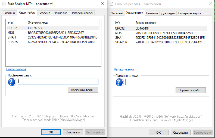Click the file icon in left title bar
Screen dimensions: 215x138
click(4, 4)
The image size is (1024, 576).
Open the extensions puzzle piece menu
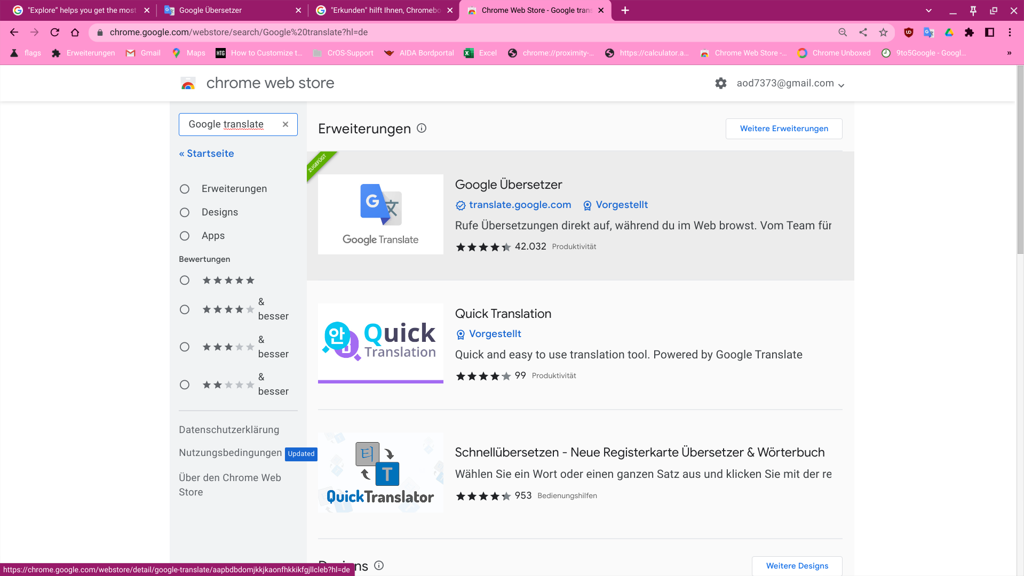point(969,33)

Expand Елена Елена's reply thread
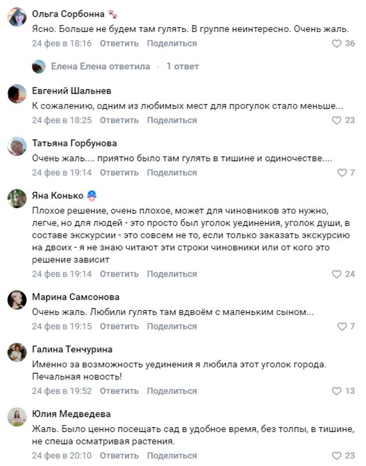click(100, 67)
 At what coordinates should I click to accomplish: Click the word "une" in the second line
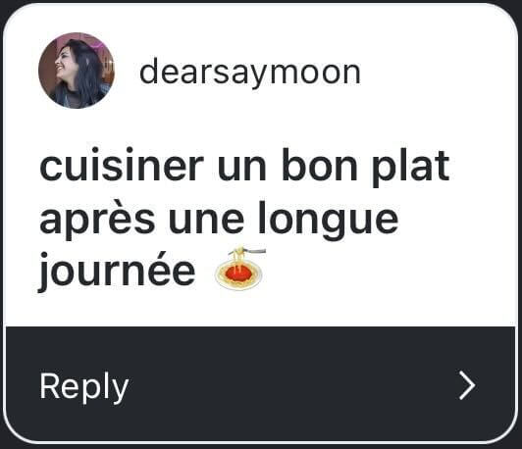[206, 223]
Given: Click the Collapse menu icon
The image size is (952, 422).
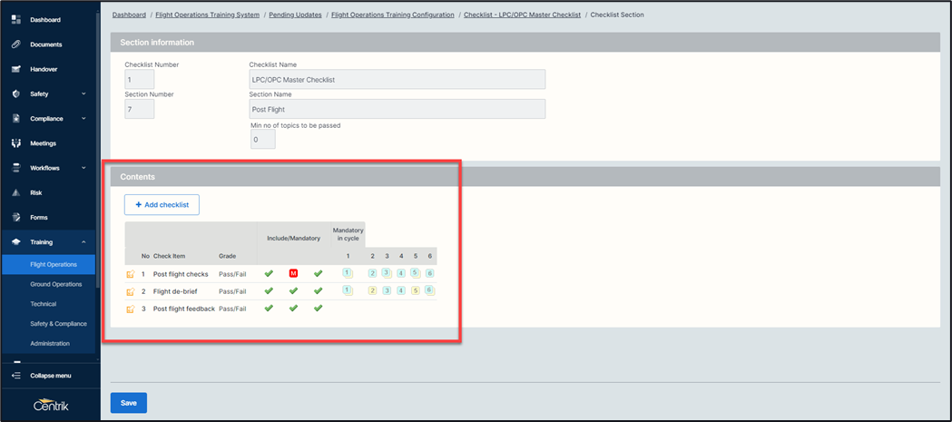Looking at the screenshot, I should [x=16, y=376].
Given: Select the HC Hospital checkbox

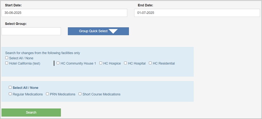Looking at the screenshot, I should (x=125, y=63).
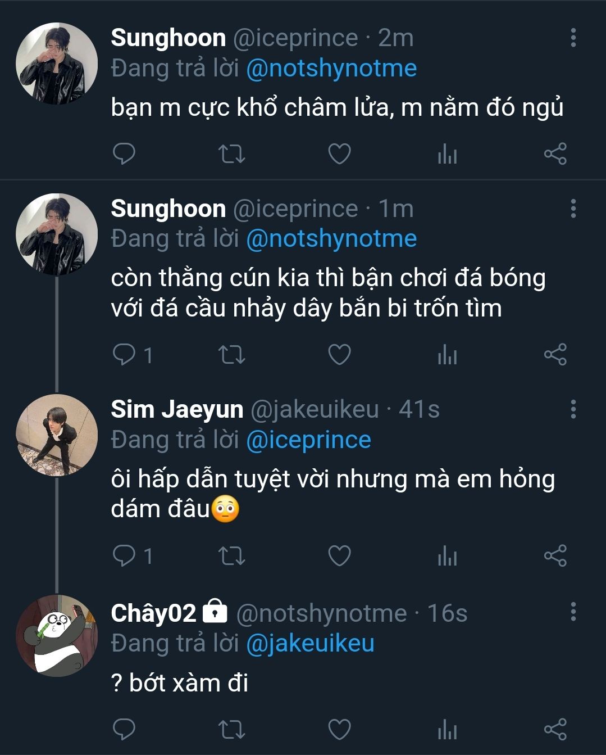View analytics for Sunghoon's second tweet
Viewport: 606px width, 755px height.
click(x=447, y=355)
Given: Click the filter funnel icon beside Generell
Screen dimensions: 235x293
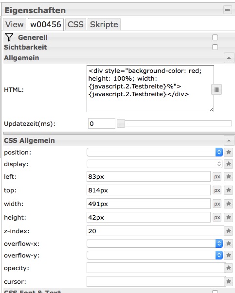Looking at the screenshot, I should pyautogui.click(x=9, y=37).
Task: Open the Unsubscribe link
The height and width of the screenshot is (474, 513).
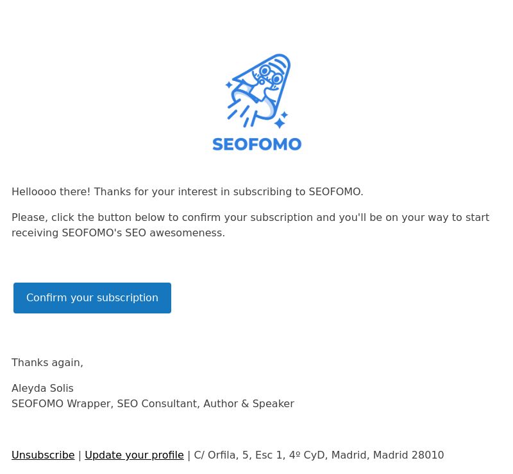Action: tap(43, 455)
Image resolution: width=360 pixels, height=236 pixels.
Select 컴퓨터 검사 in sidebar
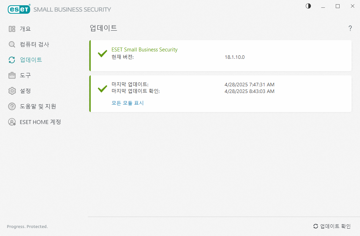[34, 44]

▶ **PROBLEM**: Leave the pictures out and copy exactly the lines from the one that holds "Given: Click the filter" through the last line of the material.

▶ **ANSWER FOR THIS EXERCISE**:
Given: Click the filter funnel icon beside Generell
Screen dimensions: 235x293
Looking at the screenshot, I should pyautogui.click(x=9, y=37).
Task: Open the Unsubscribe link
The height and width of the screenshot is (474, 513).
Action: tap(43, 455)
Image resolution: width=360 pixels, height=236 pixels.
Select 컴퓨터 검사 in sidebar
[34, 44]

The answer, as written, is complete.